In the four color world of Batman comics, two stories loom large over all others: Frank Miller’s The Dark Knight Returns, and Alan Moore’s The Killing Joke. Both have achieved legendary status, becoming the standard by which all other Batman stories are judged. Virtually every modern cinematic Batman film has borrowed from these two stories. Frank Miller’s tale was adapted for animation in 2012, and now, after much anticipation, Alan Moore’s work has been brought to life by Bruce Timm and some of the same people responsible for the Emmy-Award winning Batman: The Animated Series. The story itself is deceptively simple. Batman confronts The Joker in an attempt to put a stop to their eternal struggle. He wants to reach deep within the man himself, past the madness, to connect with any rationality that is left. Alan Moore wrote it as the ultimate Batman/Joker story, and -- 28 years after it was first published -- it still is.
With an adaptation as high profile as this one, there is bound to be some controversy, and Batman: The Killing Joke has had its share in recent weeks. Most of it centers around the decision to add about 20 minutes of new material at the beginning of the film, material which isn’t based on Alan Moore’s lauded story but is completely original. The added story attempts to flesh out the character of Batgirl, AKA Barbara Gordon, the daughter of Commissioner Gordon. Barbara plays a pivotal role in the events of The Killing Joke, but doesn’t get much of a character arc in the original story. The added material was undoubtedly an attempt to give Barbara Gordon/Batgirl more of an actual progression than what was allowed in Moore’s short graphic novel.
However, one of the things that makes The Killing Joke so great is that it’s a deconstruction of the characters and what makes them tick. It scrubs away the heroic veneer and shows us who these people really are underneath, warts and all.

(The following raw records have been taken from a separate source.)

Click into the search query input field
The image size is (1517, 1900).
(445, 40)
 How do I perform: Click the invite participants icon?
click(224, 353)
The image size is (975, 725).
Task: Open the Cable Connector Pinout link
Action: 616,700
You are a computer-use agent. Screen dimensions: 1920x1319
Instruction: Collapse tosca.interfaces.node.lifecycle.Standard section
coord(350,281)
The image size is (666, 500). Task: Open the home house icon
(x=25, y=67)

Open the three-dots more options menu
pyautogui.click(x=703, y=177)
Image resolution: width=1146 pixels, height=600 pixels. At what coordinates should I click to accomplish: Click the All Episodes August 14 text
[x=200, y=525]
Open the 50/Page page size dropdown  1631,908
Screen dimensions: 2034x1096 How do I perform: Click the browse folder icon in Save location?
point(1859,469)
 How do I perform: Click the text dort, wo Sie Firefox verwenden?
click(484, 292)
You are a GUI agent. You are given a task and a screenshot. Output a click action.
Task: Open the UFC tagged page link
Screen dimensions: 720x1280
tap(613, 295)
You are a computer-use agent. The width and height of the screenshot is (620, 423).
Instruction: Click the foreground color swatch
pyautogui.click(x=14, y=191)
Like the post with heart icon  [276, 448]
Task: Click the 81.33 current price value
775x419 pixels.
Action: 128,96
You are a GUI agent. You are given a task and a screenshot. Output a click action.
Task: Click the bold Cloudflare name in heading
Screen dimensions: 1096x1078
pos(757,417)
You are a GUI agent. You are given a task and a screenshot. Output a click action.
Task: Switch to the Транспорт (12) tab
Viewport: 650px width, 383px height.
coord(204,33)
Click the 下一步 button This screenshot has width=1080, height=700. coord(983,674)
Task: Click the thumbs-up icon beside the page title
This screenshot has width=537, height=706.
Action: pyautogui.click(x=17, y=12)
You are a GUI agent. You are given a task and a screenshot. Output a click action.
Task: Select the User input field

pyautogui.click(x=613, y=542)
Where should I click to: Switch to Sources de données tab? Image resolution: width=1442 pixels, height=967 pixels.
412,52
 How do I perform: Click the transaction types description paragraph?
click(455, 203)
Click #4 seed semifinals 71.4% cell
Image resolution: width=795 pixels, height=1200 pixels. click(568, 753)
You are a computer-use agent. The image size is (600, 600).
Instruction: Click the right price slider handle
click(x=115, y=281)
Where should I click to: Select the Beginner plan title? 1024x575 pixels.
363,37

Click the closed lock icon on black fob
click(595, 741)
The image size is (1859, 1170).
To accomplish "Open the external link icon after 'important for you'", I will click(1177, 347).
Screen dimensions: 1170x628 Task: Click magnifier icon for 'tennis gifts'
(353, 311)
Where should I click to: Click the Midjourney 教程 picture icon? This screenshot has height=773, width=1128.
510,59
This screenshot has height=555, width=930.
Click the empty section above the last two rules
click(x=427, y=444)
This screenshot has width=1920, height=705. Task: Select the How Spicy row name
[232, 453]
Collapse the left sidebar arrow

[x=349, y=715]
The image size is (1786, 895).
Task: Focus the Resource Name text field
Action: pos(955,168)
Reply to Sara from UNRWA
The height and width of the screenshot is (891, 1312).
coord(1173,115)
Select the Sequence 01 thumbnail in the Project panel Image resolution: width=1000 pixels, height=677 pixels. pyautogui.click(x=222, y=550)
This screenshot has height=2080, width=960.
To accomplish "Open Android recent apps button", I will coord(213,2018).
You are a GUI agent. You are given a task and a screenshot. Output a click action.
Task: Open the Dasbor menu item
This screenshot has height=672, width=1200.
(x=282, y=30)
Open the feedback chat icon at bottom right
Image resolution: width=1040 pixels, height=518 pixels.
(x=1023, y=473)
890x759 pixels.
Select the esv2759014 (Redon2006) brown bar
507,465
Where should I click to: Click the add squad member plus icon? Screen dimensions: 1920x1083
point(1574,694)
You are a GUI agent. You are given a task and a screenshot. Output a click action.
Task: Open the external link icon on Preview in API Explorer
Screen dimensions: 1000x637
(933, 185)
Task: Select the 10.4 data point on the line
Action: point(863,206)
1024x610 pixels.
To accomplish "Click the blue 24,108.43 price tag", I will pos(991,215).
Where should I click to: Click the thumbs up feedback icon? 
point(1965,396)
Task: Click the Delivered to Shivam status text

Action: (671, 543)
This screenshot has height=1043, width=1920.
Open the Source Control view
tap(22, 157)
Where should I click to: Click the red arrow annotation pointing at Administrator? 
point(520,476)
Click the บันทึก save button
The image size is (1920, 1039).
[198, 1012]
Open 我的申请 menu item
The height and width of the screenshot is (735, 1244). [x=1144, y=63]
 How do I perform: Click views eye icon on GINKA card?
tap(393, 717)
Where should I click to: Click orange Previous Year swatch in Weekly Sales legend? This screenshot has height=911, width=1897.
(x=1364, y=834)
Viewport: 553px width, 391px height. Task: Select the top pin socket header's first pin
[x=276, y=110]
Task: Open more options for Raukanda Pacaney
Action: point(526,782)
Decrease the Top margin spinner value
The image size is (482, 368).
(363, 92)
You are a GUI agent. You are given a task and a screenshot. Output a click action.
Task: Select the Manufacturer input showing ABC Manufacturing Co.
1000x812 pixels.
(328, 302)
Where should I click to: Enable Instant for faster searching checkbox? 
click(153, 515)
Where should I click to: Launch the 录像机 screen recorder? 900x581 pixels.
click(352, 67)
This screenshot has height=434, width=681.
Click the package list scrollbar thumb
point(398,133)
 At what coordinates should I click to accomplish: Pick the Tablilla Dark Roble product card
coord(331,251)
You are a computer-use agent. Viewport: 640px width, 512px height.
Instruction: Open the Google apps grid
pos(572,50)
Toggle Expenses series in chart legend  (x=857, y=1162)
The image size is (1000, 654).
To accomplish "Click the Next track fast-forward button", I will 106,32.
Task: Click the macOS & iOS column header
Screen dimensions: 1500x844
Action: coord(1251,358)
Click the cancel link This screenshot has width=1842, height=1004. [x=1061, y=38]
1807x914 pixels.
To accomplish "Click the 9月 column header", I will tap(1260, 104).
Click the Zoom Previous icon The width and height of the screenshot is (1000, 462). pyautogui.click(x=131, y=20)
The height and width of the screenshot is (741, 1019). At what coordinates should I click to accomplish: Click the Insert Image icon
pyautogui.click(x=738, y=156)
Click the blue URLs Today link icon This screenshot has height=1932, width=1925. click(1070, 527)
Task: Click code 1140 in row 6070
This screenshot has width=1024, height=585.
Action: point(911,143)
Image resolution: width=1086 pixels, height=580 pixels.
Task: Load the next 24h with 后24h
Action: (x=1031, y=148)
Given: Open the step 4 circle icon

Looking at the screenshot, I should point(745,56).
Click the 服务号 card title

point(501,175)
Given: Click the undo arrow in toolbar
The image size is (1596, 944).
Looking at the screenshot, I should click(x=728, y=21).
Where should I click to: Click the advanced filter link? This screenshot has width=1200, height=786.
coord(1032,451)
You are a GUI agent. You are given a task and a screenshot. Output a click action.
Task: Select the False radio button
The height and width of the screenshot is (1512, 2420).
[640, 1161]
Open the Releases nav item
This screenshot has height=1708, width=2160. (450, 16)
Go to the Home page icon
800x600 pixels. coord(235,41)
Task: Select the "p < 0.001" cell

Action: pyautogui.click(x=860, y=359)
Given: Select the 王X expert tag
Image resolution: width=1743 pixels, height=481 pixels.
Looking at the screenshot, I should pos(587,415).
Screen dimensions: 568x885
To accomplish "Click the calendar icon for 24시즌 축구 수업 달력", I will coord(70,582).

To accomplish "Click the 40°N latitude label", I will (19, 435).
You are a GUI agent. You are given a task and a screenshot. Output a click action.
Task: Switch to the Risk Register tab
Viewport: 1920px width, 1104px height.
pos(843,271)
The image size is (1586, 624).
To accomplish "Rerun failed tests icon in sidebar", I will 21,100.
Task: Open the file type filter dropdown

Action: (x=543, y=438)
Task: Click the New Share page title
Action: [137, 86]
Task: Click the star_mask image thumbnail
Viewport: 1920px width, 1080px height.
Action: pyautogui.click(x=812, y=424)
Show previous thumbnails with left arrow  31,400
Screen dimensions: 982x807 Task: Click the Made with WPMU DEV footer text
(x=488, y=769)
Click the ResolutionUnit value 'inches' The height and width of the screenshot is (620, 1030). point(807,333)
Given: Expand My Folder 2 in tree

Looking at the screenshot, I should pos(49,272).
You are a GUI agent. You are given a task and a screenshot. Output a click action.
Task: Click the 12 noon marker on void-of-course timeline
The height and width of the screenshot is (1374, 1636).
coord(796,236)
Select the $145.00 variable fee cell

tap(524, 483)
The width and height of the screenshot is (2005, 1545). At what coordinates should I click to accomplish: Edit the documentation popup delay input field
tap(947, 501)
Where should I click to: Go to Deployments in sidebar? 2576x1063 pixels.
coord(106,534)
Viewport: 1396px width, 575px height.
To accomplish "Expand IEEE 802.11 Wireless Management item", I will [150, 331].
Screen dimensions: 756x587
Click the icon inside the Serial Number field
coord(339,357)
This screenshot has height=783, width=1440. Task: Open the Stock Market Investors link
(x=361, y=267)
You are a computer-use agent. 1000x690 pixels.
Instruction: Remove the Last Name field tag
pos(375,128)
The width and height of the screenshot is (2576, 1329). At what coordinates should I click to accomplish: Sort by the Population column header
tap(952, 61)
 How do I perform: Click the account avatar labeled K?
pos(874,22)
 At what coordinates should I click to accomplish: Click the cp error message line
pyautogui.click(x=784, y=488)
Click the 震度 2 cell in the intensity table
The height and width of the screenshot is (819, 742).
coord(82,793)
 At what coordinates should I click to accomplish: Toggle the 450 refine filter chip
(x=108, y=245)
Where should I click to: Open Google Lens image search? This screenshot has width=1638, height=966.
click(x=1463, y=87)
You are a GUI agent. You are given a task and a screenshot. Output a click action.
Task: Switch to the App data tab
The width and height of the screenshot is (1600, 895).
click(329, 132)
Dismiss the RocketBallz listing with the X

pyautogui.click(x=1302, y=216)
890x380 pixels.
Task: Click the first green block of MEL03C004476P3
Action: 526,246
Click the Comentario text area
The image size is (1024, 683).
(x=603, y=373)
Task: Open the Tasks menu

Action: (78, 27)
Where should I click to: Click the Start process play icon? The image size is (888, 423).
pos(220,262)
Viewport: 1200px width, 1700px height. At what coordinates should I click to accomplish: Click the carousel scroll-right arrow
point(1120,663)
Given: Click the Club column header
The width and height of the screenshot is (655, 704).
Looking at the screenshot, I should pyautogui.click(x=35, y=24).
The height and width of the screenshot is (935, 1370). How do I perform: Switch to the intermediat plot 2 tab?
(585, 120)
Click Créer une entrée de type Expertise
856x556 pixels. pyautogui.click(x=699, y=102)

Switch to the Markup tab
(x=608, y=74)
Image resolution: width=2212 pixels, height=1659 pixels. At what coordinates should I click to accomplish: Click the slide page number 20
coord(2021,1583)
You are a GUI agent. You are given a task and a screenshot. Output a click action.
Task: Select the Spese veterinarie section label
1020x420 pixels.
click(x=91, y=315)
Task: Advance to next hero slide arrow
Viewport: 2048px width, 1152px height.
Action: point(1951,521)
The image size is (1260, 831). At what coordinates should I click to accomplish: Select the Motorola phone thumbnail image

Perhaps that’s what writer Brian Azzarello was going for with his screenplay here, and I can come closer to understanding Batgirl’s flawed portrayal if I consider that Azzarello was attempting to show us a damaged person. It’s just a shame that we don’t really get to see Batgirl in a positive light at any point in the film. To deconstruct, you must first have something constructed. We don’t get that with the character.
Once we get through the 20 minutes of new material added to bring this story up to a movie-length running time, the screen fades to black. When it fades in again, we’re treated to a fairly faithful adaptation of Moore’s famous story. Most of the dialogue and shot compositions are taken directly from the comic. There’s still a small bit of additional material, but fans of The Killing Joke graphic novel can rest easy that, once things get going, the story is rendered with love and with few surprises.
Watching The Killing Joke come to life, albeit in animated form, serves as a reminder as to just how incredible this story is, even after all these years. To say that it’s excellent is to damn it with faint praise. When this adaptation succeeds, it’s doing so by faithfully bringing the words of Alan Moore and the artwork of the graphic novel’s penciller Brian Bolland to life. When it doesn’t succeed is when it strays too far or adds too much. I would rather have had this be a solid 30 minute short that hewed faithfully to the original story than a 77-minute feature-length movie that added scenes for a longer running time.
For the past few years, there’s been a debate about what happens at the end of The Killing Joke. It’s been a subject among comic book fans since Grant Morrison expressed his opinion during a discussion with Kevin Smith on a podcast. The filmmakers have made a very clear choice that seemingly leaves little room for deliberation. I love their commitment, and I love their decision.